Written problem
Please rewrite the Windows 98 forum thread below, starting with "Even though E-Machines" and going on through "(Nov 30, 2008)", putting "websites" in place of "web pages".

Is this an easy fix??
Thanks


----------



## SDFOX 7 (Apr 29, 2007)

Please provide your operating system. This would be an excellent place to start.

I don't believe Symantec ("Norton") supports 95/98/98SE/ME anymore.

AVG Free 7.5 runs on 95/98/98SE/ME and is still supported through December. While the updates will eventually stop (it's support cutoff has been extended once already) definitions from December 2008 are far better than no definitions at all.

Impossible to find on the main page, AVG Free 7.5 can still be downloaded from FTP. Be sure to update from inside the software once you have installed the program.


----------



## bob627 (Feb 2, 2003)

I have Windows 98 SE which came factory installed on my E-Machine Monster 600.
Even though E-Machines supposedly has a reputation for being junk, it has worked great for me over the past 6 years. I also have gotten very accustomed to Win98 and hate to give it up. I have a feeling that I have lost some of the .DLL files from Win98 and since I don't have the original WIN98, I cannot extract them. The only thing I have is the E-Machine restore CD. Another error message I recently received while trying to download some other software referred to Shell32.DLL and couldn't fine Folder Path A. In the meantime, I'm experiencing, quite often, web pages that partially load and then pause with the word "Done" in the taskbar. Then I have to wait momentarily for the balance of the page to load. I suppose that's another problem.


----------



## Thalictra (Nov 30, 2008)

Extracted records
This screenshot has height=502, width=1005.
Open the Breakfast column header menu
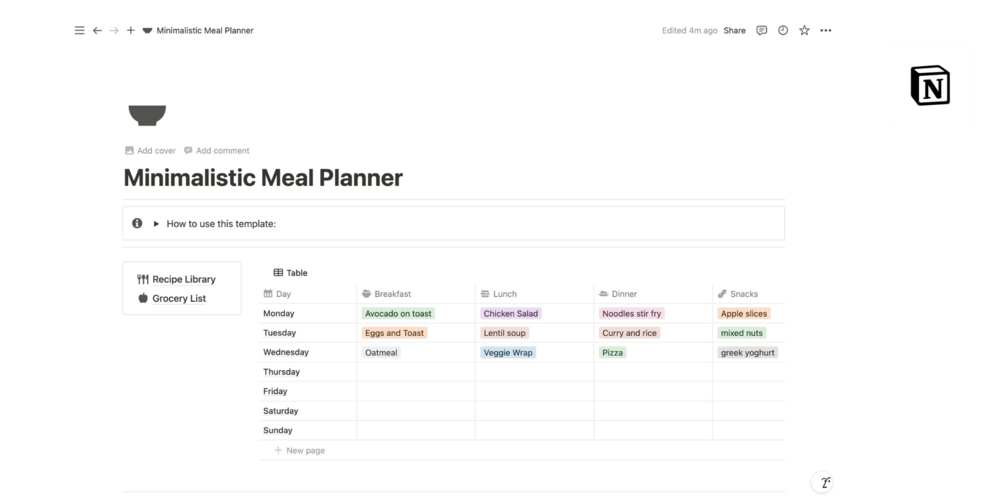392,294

---

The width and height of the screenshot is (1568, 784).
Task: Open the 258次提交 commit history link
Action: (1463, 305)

...

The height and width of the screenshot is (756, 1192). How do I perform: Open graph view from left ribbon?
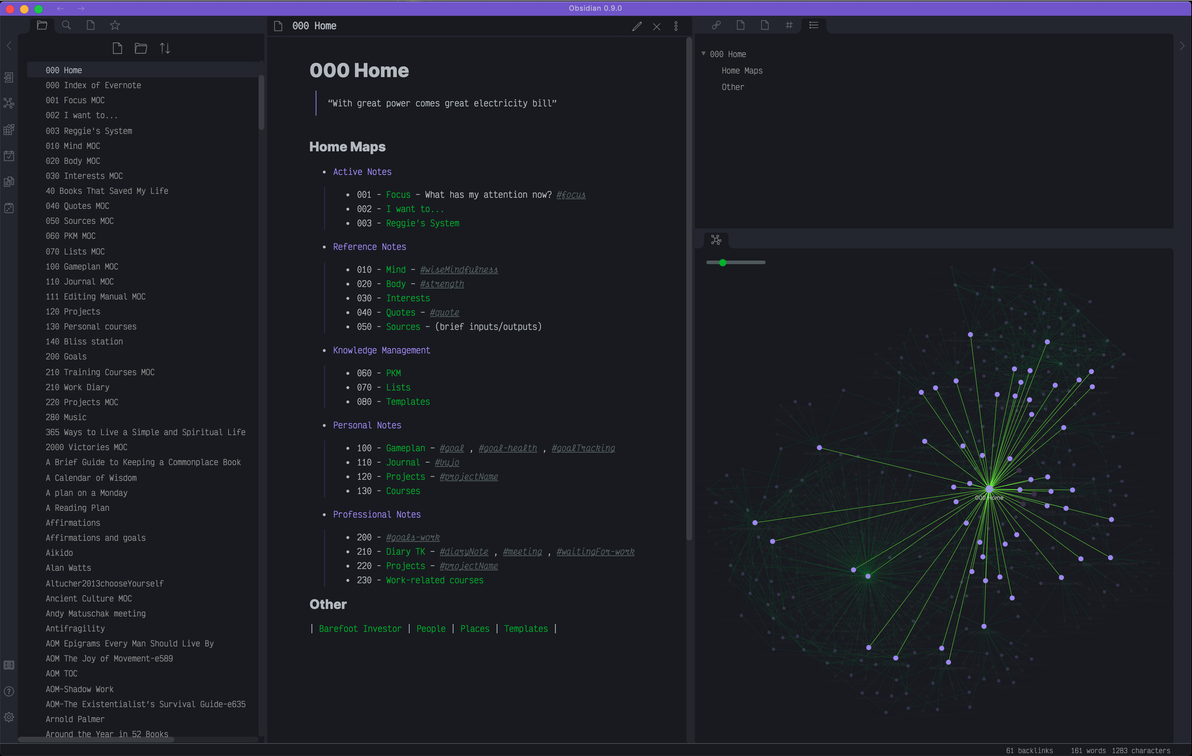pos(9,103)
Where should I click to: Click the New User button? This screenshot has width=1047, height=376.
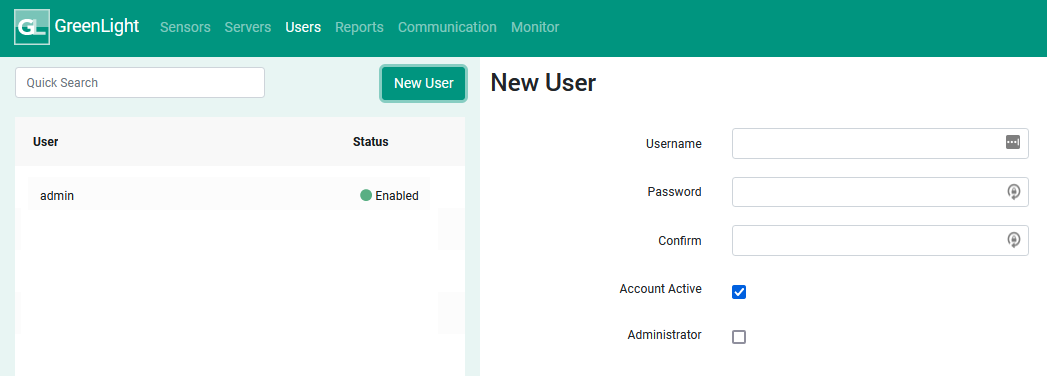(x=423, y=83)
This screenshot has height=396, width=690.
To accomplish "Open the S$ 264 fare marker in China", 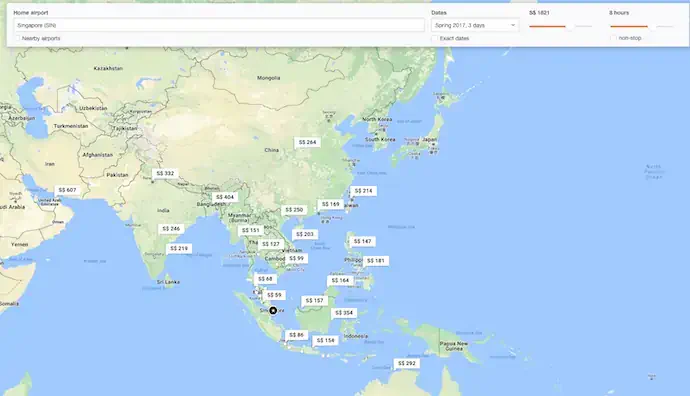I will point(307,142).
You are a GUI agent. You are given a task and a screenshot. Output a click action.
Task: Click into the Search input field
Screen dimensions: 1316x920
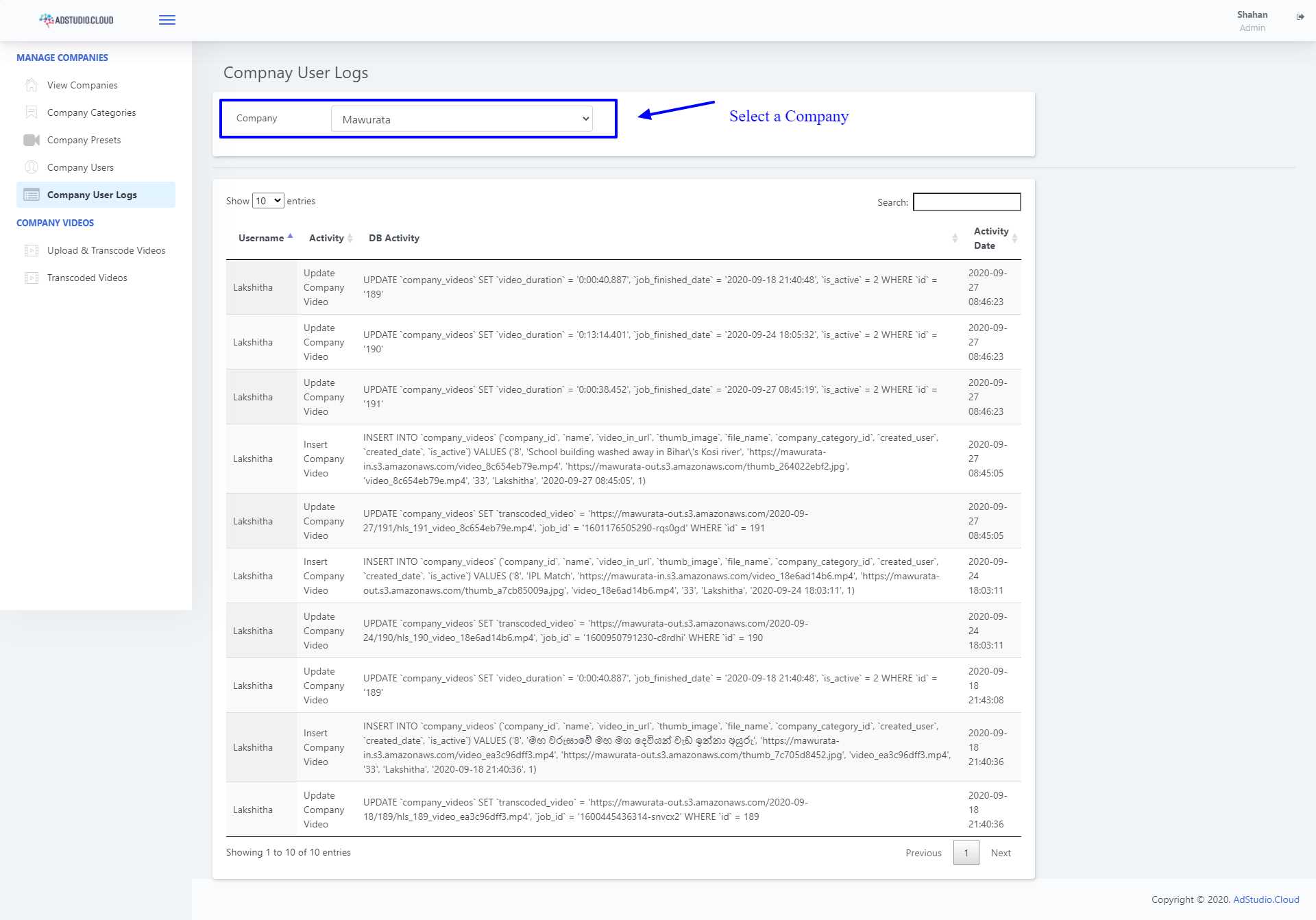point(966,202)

Exercise solution
Even though E-Machines supposedly has a reputation for being junk, it has worked great for me over the past 6 years. I also have gotten very accustomed to Win98 and hate to give it up. I have a feeling that I have lost some of the .DLL files from Win98 and since I don't have the original WIN98, I cannot extract them. The only thing I have is the E-Machine restore CD. Another error message I recently received while trying to download some other software referred to Shell32.DLL and couldn't fine Folder Path A. In the meantime, I'm experiencing, quite often, websites that partially load and then pause with the word "Done" in the taskbar. Then I have to wait momentarily for the balance of the page to load. I suppose that's another problem.


----------



## Thalictra (Nov 30, 2008)